Alberto del Angel Medina, Applied Quantum Physics

Main supervisor: Anton Frisk Kockum, Associate Professor, Applied Quantum Physics, MC2
Assist. supervisor: Nils Johan Engelsen, Assistant Professor, Quantum Technology, MC2
Assist. supervisor: Ricardo Guriérrez Jáuregui, Associate Professor, Universidad Nacional Autonoma de Mexico

Discussion leader: Alexandru Petrescu, Associate Professor, Mines Paris

Examiner: Janine Splettstösser, Professor, Applied Quantum Physics, MC2

Abstract: Quantum electrical circuits extend the limits of conventional quantum optics and serve as a leading platform for quantum computing, thanks to the flexibility of their light-matter interaction schemes and their ease of fabrication. A central idea in circuit quantum electrodynamics (cQED) is the notion of describing matter and its interaction with microwave fields using lumped elements. In such a description, the geometries of the elements composing the circuit and the spatial distribution of the underlying electromagnetic fields are neglected. However, these simplifications mean that the standard circuit theory may miss interesting and potentially important effects.

This seminar presents a theory that consistently describes the interaction between a Josephson junction, the fundamental building block of matter in cQED, and external quantum electromagnetic fields. Using a path-integral approach, we derive the theory for this interaction starting from the minimal coupling between the fields and the electrons in each superconductor that compose the Josephson junction. This approach allows us to systematically derive the form of the coupling terms of the resulting theory and clarify the physical assumptions underlying the model.

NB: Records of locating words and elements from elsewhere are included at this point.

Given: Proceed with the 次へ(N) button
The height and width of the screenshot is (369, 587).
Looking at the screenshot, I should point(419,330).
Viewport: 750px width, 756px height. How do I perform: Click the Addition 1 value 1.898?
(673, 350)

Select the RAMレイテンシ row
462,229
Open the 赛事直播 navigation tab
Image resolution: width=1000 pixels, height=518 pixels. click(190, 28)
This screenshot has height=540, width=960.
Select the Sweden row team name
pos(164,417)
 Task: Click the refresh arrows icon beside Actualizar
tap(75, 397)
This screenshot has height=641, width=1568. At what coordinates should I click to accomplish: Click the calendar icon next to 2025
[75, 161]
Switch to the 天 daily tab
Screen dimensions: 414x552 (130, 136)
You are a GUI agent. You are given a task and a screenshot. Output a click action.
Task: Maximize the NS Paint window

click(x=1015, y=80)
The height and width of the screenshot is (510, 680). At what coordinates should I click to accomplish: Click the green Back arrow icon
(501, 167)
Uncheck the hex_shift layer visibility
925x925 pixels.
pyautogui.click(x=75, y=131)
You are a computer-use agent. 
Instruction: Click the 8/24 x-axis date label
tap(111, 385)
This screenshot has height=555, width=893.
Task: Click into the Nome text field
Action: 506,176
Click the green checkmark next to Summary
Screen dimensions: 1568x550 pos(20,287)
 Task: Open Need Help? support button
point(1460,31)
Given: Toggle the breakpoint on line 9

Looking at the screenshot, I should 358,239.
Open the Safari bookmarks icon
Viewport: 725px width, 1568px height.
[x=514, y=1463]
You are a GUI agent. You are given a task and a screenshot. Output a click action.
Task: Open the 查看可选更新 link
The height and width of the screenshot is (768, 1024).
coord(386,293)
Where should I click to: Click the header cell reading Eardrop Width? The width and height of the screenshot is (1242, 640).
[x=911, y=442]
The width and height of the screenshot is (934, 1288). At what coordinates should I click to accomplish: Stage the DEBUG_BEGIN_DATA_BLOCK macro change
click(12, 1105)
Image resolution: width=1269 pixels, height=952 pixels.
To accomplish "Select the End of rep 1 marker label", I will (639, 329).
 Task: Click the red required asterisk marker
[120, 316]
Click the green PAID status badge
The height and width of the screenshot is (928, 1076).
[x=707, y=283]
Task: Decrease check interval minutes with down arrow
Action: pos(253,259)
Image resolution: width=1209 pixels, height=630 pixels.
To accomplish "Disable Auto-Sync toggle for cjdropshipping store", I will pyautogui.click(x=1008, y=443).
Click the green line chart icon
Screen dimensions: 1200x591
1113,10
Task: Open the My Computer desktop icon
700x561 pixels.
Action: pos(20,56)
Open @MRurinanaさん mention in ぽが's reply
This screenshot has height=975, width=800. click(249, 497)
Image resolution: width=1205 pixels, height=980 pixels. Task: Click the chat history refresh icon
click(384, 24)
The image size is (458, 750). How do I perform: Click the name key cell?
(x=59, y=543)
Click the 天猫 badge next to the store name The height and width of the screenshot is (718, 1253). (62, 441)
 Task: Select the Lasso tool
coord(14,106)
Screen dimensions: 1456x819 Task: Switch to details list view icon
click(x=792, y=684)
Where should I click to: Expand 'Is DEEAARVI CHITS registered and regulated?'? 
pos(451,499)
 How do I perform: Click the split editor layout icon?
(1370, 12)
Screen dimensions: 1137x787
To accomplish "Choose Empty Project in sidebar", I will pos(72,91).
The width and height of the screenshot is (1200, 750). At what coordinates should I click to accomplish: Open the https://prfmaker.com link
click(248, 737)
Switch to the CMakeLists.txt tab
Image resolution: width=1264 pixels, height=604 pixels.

Our framework goes beyond circuit theory by producing interaction Hamiltonians in which the junction degrees of freedom explicitly couple to the electromagnetic fields or potentials, depending on the choice of gauge. For example, when working in Coulomb’s gauge, we obtain an expression that closely resembles the minimal coupling Hamiltonian of charged particles in an electromagnetic field via the scalar and vector potentials. In the multipolar gauge, however, the resulting Hamiltonian is written in terms of the junction’s multipole moments and the electric and magnetic fields. Thus, our theory allows us to explore the role of gauge transformations in cQED and the different, yet physically meaningful, representations they lead to.

As an example, we present the case of a single transmon embedded in vacuum, where non-trivial effects arise from the interplay between the polarization structure of the radiated fields and the junction’s structure. By incorporating the vectorial nature of the fields, our results provide a consistent, gauge-invariant extension of the theory of quantum optics with superconducting circuits, with measurable consequences in current experiments.